I'd much rather be living a relatively quiet life with a steady income than be an idol.

(Anonymous) 2010-10-09 01:00 am (UTC)(link)
SAME HERE, ANON. I also use to get good grades but I feel so frustrated when I see those successful girls. I've wanted to learn Music and playing guitar, piano or violin since a while but this fucking degree and my parents' expectations are like a stupid pressure.

(ps. Excuse my bad English.)

(Anonymous) 2010-10-09 01:42 am (UTC)(link)
You'll soon discover that the majority of things you did in high school were pointless anyway. Life doesn't technically start till college.
thene: Happy Ponyo looking up from the seabed (ponyo)
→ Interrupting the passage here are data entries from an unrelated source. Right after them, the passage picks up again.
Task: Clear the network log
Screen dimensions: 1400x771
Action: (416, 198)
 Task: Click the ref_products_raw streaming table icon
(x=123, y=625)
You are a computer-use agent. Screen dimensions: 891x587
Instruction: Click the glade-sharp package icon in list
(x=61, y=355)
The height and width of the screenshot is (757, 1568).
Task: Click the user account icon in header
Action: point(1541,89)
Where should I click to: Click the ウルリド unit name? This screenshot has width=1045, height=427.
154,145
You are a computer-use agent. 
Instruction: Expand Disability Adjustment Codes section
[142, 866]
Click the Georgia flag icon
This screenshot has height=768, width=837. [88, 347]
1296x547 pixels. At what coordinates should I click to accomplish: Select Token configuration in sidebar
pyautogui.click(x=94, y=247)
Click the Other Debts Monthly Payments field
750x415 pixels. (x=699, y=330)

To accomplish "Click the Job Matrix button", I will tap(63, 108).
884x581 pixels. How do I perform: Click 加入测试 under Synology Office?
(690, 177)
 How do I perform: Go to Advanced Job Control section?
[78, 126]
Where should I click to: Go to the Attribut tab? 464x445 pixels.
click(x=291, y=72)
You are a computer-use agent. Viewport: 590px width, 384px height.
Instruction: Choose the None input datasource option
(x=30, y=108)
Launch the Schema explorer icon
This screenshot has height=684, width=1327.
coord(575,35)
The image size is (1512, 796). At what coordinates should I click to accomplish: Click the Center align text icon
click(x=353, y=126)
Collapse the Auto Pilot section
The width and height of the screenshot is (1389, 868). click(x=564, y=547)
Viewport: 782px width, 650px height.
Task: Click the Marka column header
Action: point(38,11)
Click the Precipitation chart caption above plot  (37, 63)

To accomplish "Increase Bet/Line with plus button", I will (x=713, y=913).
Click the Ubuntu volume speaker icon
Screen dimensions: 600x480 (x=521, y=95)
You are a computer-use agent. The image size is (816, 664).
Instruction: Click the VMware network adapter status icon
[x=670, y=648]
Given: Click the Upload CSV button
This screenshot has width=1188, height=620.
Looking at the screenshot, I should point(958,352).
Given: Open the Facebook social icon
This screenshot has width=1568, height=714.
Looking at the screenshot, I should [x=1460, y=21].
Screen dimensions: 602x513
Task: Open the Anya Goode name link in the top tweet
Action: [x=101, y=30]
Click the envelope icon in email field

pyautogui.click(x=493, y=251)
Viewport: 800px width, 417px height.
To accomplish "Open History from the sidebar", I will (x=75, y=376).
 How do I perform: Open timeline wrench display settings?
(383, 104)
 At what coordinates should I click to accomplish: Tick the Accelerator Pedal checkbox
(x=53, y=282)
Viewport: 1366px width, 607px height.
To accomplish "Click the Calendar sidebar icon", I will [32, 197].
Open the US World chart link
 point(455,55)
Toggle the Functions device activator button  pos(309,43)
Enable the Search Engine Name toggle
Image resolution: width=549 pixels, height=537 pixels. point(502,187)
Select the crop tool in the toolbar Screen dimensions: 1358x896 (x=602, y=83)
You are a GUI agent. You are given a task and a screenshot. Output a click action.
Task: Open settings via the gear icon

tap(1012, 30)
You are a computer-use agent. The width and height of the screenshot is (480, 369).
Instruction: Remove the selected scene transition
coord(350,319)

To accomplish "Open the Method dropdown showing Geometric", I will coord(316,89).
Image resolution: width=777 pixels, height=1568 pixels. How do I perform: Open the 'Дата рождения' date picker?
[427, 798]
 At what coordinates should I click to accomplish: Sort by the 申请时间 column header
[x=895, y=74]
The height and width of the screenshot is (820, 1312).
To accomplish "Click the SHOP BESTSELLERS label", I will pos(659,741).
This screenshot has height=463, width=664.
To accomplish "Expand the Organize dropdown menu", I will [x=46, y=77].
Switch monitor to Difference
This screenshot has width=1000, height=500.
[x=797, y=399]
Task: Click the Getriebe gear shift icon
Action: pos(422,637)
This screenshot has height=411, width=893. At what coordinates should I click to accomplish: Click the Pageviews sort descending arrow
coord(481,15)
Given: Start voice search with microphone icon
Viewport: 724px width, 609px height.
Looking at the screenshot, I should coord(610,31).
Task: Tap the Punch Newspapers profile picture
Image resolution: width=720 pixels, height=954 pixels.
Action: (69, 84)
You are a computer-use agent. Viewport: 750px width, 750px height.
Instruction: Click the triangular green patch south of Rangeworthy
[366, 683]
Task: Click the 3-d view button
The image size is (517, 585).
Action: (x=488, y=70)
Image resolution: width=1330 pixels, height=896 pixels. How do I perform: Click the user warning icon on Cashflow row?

[personal profile] thene 2010-10-09 06:26 pm (UTC)(link)
I ttly get this - I remember feeling freaked the first time I fancied a celebrity who was younger than me (Rafael Nadal, the bastard); I'm almost as old now as Douglas Adams was when he first wrote the Hitchhiker's Guide To The Galaxy. I am never, ever going to be awesome; if I ever had a chance, it's long gone.

And that's okay! I mean, it's not like that makes us any different from 99.9% of everyone else, so we'd better get used to it.